• _FRAGMENTO DE TEXTO_
-.-.-
Resistiendo bajo ese cielo, y con la visión de que “los niños son los protagonistas centrales de las posibilidades de humanización de la cultura”[6]  se proyectó La Nube.   Iniciada la democracia, devinieron nuevas formas y movimientos, otro tipo de resistencias y desafíos a emprender, luchando contra molinos de viento, gigantes o leones.  La Nube logró primero, por reconocimiento legislativo tener su casa y su jardín, luego por reconocimiento de la comunidad, logró su territorio.  El que hoy celebramos, como “hecho común y a la vez misterioso” donde un niño entra e intuye que puede acceder a descubrir tantos mundos como su imaginación y afecto se lo pidan.  Y si ese chico es alguno de nosotros “o, inversamente, nosotros hemos sido ese chico y lo hemos olvidado”, en el territorio La Nube, cualquier producto cultural que de un indicio sobre la infancia se convierte en Memoria.  

 

Pero ¿Qué es “una memoria”? se pregunta un niño al enterarse de que su anciana amiga ha perdido la memoria.  Preguntando a otros ancianos, obtendrá diferentes respuestas a partir de las cuales el niño junta cosas que entrega a la anciana, quien podrá reconstruir algunas vivencias.[7]

Esta historia refleja, en cierto modo el sueño y, a la vez,  la experiencia de La Nube

Territorio donde leer, mirar, jugar, escuchar, participar y compartir son ocasiones para descubrir mundos y construir sentidos.  Territorio donde a su vez enraiza la vivencia de cada quien, relacionándose con diversos fenómenos culturales como la lectura, el juego, la radio, el cine, el teatro de títeres, la música, las artes visuales, que posibilitan la búsqueda, el encuentro, las preguntas, la perplejidad. Como el arte, que es lo que abre la sensibilidad, La Nube resiste al cierre de los significados.[8]

 

A quienes impulsaron la aventura irreverente, a quienes abrieron nuevos horizontes o ventanas, a quienes siguen creyendo en que la transformación es posible y necesaria para que La Nube siga sembrando y cosechando, a todos un inmenso agradecimiento.
-.-.-
• _DATOS PARA REVISIÓN_

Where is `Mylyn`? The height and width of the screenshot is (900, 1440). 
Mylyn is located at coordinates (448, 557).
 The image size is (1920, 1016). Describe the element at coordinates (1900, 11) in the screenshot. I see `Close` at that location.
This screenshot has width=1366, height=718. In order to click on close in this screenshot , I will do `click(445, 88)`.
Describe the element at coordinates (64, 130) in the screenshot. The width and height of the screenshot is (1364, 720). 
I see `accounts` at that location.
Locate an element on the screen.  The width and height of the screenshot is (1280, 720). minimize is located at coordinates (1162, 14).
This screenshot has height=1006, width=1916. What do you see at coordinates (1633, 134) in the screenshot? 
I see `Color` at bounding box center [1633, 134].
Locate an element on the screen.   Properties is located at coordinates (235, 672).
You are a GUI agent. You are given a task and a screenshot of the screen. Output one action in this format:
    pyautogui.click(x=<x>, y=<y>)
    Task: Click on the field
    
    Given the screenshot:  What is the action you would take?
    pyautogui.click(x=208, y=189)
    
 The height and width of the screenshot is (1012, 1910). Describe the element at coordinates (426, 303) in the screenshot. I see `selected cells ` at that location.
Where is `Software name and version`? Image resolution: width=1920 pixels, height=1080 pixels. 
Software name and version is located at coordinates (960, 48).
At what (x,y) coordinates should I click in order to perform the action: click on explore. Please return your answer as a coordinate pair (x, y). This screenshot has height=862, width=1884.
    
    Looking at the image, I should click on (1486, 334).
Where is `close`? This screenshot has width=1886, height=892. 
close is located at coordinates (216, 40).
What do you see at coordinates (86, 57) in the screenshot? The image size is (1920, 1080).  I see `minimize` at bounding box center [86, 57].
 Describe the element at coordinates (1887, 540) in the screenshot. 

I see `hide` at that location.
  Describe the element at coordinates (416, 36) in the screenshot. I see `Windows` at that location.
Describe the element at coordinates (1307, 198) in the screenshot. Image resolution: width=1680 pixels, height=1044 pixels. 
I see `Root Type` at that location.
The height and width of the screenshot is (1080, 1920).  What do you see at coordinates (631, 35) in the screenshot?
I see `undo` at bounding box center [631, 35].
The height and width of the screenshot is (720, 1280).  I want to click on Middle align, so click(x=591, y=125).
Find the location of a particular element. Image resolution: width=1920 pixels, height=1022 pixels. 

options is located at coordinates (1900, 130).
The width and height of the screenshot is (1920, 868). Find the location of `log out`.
-.-.-
Prosigue el texto sobre La Nube a partir de su última oración. Las filas son un material independiente del texto.

                                                           Ana Medina

                                                           Buenos Aires, 6 de junio de 2015

Referencias

 

[1] El libro de los seres imaginarios, Jorge Luis Borges.  1954

 

[2] “Para subirse a una nube de libros y juguetes”, por Nora Veiras,  Nota publicada en el diario Página 12, Buenos Aires, 23 de Marzo de 2003

 

[3] El CIEP se crea en 1979 donde participan profesionales de diversos ámbitos de la educación y de las  ciencias sociales, con el propósito de estudiar y difundir las nuevas corrientes pedagógicas y didácticas y, en particular, la problemática de la literatura infantil - juvenil y la lectura

 

[4] Revista informativa sobre el acontecer cultural y los medios de comunicación relacionados a la niñez,  que se propone contribuir a la valorización de la infancia y la adolescencia. A partir del Nº 3-4 (Diciembre de 1979) se convertirá en el “órgano de difusión” del CIEP y del CEDIMECO   

 

[5] Lo que hoy denominamos el Patrimonio Cultural de La Nube, originalmente fue denominado CEDIMECO: Centro de Documentación e Información sobre Medios de Comunicación” que fue inaugurado en 1980.

 

[6] Pablo Medina, cita del Editorial publicado en la Revista El Loro Pelado Nº 1, Año I, Marzo de 1979

 

[7] Guillermo Jorge Manuel José. Mem Fox · Julie Vivas ilustración. Ediciones Ekaré-Calibroscopio

 

[8] “Aisthesis: el arte y el cuerpo”,  Jean-luc Nancy

 

[9]  Los datos más exhaustivos se encuentran aquí

 

 

APOYAN

 

Epílogo

Escribí este texto con la idea de dar cuenta de la historia, sin la pretensión de puntualizar en hechos, lugares y personas [9].  Lo poético y filosófico se inmiscuyeron de tal manera que me fue imposible no darles lugar.  Como me es imposible que la palabra no sea lugar sensible, donde la libertad se abisme o juegue con la otredad, en el vaivén de los hechos y la memoria.

Hechos de memoria: Crecer a la par de La Nube y trabajar aquí junto a mi hermano desde muy jóvenes.  In Memoriam a Pablo Medina Geymonat (1972-2007): un lugar cálido, inquieto, serio, disparatado, habitando desde siempre “el otro cielo”.